Presenteeism [prez-uh n-tee-iz-uh m] nounthe practice of coming to work despite illness, injury, anxiety, etc.,often resulting in reduced productivity.

  • On average, presenteeism costs businesses £605 per person each year.
  • 45% of companies state that on average, up to a quarter of their staff comes to work when sick.
  • Presenteeism costs businesses 10 times more than absenteeism.
  • 27 days of productive time per employee are lost each year due to presenteeism.
  • 67% of 18-26-year-olds feel obliged to stay in the workplace longer than their contracted hours.

If you’re not feeling well, you stay home until you feel better. Sounds simple, doesn’t it? However, there are several reasons why people may feel they have to come into work, some include:

  • Not thinking you’re “sick enough” to take time off.
  • Needing to set a “good example” to the rest of the team.
  • Having a heavy workload and nobody to cover.
  • Feeling guilt due to nobody else taking time off.
  • Not being able to financially afford to take time off.

We are very lucky to have statutory sick pay here in the UK. Our employers must pay us £89.35 for every week that we are sick up to 28 weeks. This may only be a fraction of your wages, but it should be enough to know that if you did need to take a week off, you wouldn’t be completely out of pocket.

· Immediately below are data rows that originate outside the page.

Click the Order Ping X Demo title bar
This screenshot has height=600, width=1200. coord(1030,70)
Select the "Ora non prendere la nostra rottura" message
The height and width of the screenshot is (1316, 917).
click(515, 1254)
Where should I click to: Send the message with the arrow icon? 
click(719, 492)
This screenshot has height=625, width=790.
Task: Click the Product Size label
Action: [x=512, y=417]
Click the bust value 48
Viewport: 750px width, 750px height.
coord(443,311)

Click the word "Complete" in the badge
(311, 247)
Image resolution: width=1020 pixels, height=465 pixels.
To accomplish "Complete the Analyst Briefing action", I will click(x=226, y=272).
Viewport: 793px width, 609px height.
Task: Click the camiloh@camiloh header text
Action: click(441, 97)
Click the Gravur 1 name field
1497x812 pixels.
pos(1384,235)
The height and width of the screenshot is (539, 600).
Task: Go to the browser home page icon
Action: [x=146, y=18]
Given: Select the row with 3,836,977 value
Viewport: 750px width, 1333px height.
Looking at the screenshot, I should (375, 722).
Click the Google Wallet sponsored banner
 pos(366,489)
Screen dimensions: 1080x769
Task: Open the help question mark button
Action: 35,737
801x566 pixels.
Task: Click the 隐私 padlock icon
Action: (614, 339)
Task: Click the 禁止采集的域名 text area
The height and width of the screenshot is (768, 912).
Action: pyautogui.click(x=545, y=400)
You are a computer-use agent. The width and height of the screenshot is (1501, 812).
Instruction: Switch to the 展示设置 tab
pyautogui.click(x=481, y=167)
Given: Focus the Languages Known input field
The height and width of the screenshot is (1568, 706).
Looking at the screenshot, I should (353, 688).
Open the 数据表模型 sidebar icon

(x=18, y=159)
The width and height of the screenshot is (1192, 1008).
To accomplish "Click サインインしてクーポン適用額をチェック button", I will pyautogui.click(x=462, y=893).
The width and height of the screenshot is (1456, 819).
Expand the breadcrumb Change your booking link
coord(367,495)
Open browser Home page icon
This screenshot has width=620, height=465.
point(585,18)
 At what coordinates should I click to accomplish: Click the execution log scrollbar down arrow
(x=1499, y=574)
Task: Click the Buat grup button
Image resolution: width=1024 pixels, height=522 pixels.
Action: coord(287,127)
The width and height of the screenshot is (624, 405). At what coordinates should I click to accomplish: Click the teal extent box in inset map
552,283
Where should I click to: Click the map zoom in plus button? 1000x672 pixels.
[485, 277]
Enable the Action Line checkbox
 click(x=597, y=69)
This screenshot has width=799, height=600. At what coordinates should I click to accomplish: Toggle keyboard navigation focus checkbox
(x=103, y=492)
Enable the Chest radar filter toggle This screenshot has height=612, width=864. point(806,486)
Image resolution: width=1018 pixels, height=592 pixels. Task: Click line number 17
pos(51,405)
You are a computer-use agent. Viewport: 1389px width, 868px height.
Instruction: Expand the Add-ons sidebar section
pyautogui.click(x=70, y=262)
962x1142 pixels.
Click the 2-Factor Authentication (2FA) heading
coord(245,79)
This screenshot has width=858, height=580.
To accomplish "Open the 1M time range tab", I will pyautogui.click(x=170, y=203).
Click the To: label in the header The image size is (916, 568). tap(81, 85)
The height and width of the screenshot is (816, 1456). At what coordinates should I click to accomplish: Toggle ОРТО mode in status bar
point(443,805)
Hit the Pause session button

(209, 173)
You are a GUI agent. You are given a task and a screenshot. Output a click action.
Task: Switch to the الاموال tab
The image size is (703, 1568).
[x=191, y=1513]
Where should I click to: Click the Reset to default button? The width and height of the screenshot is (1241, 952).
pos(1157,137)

On average, it takes from 3-7 days to get over the common cold if you’re resting. If you come into work when you have a cold, not only are you less productive, but you’re not recovering and you’re spreading your germs around the office. More people will be getting sick. Just because you’re at work, it doesn’t mean you’re working – so take some time off to rest, your body and maybe even your colleagues will thank you for it!